30 years of going the extra mile: An interview with Medair pioneer, Dr Josiane Volkmar-André
2019 is a monumental year for Medair as we celebrate 30 years of service. In the months leading up to the anniversary, we are looking back at the beginnings to reflect on how far we’ve come and how many lives have been impacted, thanks to our family of supporters.
Here we sit down with Dr Josiane Volkmar-André from Chardonne (Switzerland), who started Medair together with her husband in 1989.
What motivated you to start Medair in 1989 with your husband?
I was an emergency doctor and my husband was a dentist and manager. We both worked in humanitarian contexts for a number of years, together and separately. I worked in a refugee camp in Thailand, in a children’s hospital in Cambodia, in integrating refugees from Southeast Asia in California, and then in Lebanon during the civil war. My husband had worked in a hospital in Chad during the civil war and famine.
When we came back to Switzerland in late 1987, three organisations who knew us well on the ground—Mission Aviation Fellowship (MAF), MEDAF, and Youth With A Mission (YWAM)—proposed that we jointly launch a project devoted exclusively to responding to crises and disasters. They had the idea to name it Medair. The idea was exactly the same vision we had when we returned, so we agreed to start it.
What were the early days like?
After some intense discussions, we met in June 1988 to put the idea in writing and registered the Medair association.
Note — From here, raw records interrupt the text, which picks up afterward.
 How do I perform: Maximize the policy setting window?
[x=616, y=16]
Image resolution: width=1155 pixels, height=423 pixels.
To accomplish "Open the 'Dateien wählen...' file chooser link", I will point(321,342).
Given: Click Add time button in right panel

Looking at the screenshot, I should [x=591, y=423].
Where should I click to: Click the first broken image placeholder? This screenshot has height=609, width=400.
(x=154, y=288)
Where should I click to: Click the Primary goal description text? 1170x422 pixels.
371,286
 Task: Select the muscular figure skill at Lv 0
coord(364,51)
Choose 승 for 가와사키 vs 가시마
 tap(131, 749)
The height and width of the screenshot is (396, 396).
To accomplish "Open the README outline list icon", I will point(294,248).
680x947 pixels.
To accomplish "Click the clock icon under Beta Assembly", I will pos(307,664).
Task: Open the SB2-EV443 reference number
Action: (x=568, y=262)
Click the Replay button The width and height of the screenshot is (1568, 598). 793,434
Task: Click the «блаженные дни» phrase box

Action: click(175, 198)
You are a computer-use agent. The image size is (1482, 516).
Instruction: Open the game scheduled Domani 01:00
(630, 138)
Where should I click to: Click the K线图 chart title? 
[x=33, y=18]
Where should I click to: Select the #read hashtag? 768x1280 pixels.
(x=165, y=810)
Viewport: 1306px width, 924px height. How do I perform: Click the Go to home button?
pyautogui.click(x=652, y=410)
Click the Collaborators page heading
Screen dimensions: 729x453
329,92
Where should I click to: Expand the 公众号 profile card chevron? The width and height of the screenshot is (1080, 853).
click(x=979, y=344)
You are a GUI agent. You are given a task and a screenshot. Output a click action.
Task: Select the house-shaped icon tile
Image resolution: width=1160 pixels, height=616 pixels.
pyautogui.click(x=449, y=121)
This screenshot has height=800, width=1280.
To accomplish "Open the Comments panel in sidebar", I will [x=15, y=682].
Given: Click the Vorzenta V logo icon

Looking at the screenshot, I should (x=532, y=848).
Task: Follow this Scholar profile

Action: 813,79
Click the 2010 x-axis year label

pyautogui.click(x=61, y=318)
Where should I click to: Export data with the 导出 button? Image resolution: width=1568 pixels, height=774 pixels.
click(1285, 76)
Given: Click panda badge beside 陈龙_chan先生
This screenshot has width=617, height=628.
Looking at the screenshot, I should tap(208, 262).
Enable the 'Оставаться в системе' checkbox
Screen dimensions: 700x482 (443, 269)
We didn’t waste much time before we launched into our first response, which was in northern Uganda in the Teso region amidst the civil war that was happening there at the time. We began providing emergency relief to communities with the financial support of MAF and YWAM, as well as many contacts in Europe—friends, families, churches, MEDAF, and the Swiss Confederation through the Swiss Agency for Development and Cooperation (SDC).
This first programme, being very successful and highly regarded by the Ugandan authorities and the three parent organisations, proved that we were moving in the right direction. Medair was registered in Switzerland in 1989.
What do you think is at the core of Medair’s mission, present from the beginning?
We were inspired to start Medair because of the teachings in the Bible that say, “I was hungry and you gave me food, thirsty and you gave me something to drink.” In that way, Medair has always sought to provide concrete help to people experiencing immense suffering—no matter their race, nationality, gender, or religious affiliation. We did this and continue to do this by carefully taking into account the details of the context, the affected people, and their communities’ unique needs.
Medair has also strived from the beginning to go to the hardest-to-reach places—places that are underserved by other organisations—to ensure that remote communities are not forgotten. Ultimately, it’s the care for people and the personalisation that continue to be at the heart of Medair’s mission today.
What is your view today on the organisation almost 30 years later?
I am proud of Medair because it has maintained its values and mission, even though it has grown to be 4 times larger than it was when we left at the end of 2003. Medair is recognised and appreciated as an emergency relief organisation in the countries where we work, as well as respected by private and institutional donors. That is a great place to be as an organisation.
What do you want for the next 30 years?
That Medair would continue to demonstrate a lot of kindness towards others, and for the organisation itself, that it would continue to grow and multiply to reach more people in need. Or as we say in French, bon vent.